Using the example of creative brainstorming sessions, Gebhardt explains that future workspaces should be designed based on the scheduled tasks. According to Gebhardt, digital whiteboards and virtual spaces are not the right environment for brainstorming. Because focusing in front of a screen also means focusing our thoughts, and that is the opposite of what creative thinking is all about. Much better is an environment that inspires and invites us to let our thoughts wander with friendly, warm-toned light, a cosy atmosphere and the view outside.
The office in transition
The office is transforming. Although we already have the freedom of chosing our workspace, we still don’t know where we work best and what environment best suits our particular work task. In a time, where work is moving from Hybrid Work to Adaptive Work, where workstations and technology adapt to communication and collaboration, users have to become the focus of consideration. “We already have all buzzwords like “user-centricity”, “UX” and “employee experience”, but we haven’t yet filled them out with ideas of what that means in concrete terms,” says the trend expert.

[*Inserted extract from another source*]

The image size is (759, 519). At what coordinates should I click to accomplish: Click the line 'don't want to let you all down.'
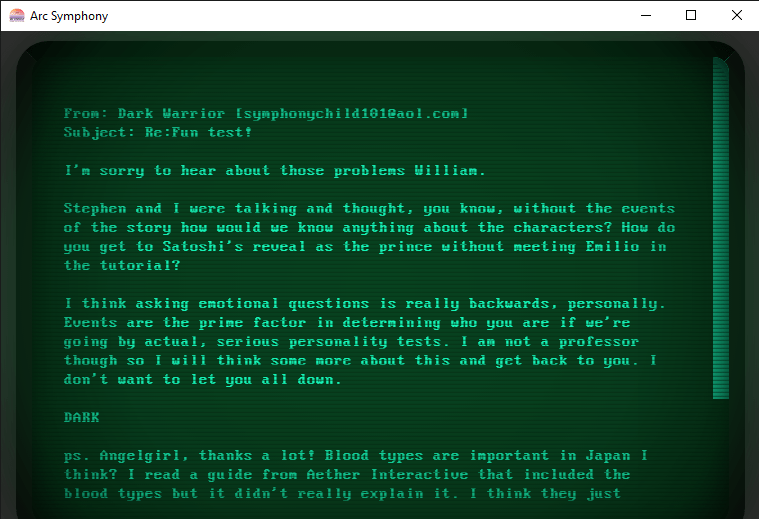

The new self-conception as a host
Gebhardt is certain of one thing: companies need a new self-conception. It will not be enough for the office to be a space for encounters. In the future, the employer´s role will be to host and to provide its employees with spaces that offer a high quality of stay. Space in this context is everything that surrounds us, including what we cannot see. In other words, everything we can perceive with our five senses. “We don’t have to dive into the metaverse. Even so, we live and experience different spaces. If we understand workstations as learning environment and make use of their possibilities, office workspace can remain attractive,” the trend expert reassures all those who fear that employees could remain permanently in the home office and so at a distance. Employees come back to the office when they have better opportunities to work efficiently there than in other places. At the same time, both companies and employees can benefit from technical developments. Work tools are increasingly moving towards people and are becoming mobile and portable. This moves employees further into the centre and gives companies the opportunity to play with workstations and develop counter-designs to the virtual spaces. Urban qualities and the adoption of analogies from inner cities will be important for the future viability of the office.
The office as a stage
If we think even further into the future, we will probably see the office as a stage. As a space where employees can try things out, but where the railings provide the rough framework for goal achievement and the day’s work, with all the possibilities that spaces offer for this.
The need for a stage began with Town Hall Meetings, where CEOs commit to goals and face questions from their staff. The stage presence provides both closeness and exaltation. Theatrical motifs such as arenas and open staircases are used in a variety of office interiors. Sometimes they transform a café into a marketplace with an interesting topography, sometimes they offer employees their stage: where transformation demands that we constantly try out new roles, the rehearsal stage provides the resonance space to venture into new things together. The stage creates flexibility and visibility: it encourages “free will” by putting the actors in the light.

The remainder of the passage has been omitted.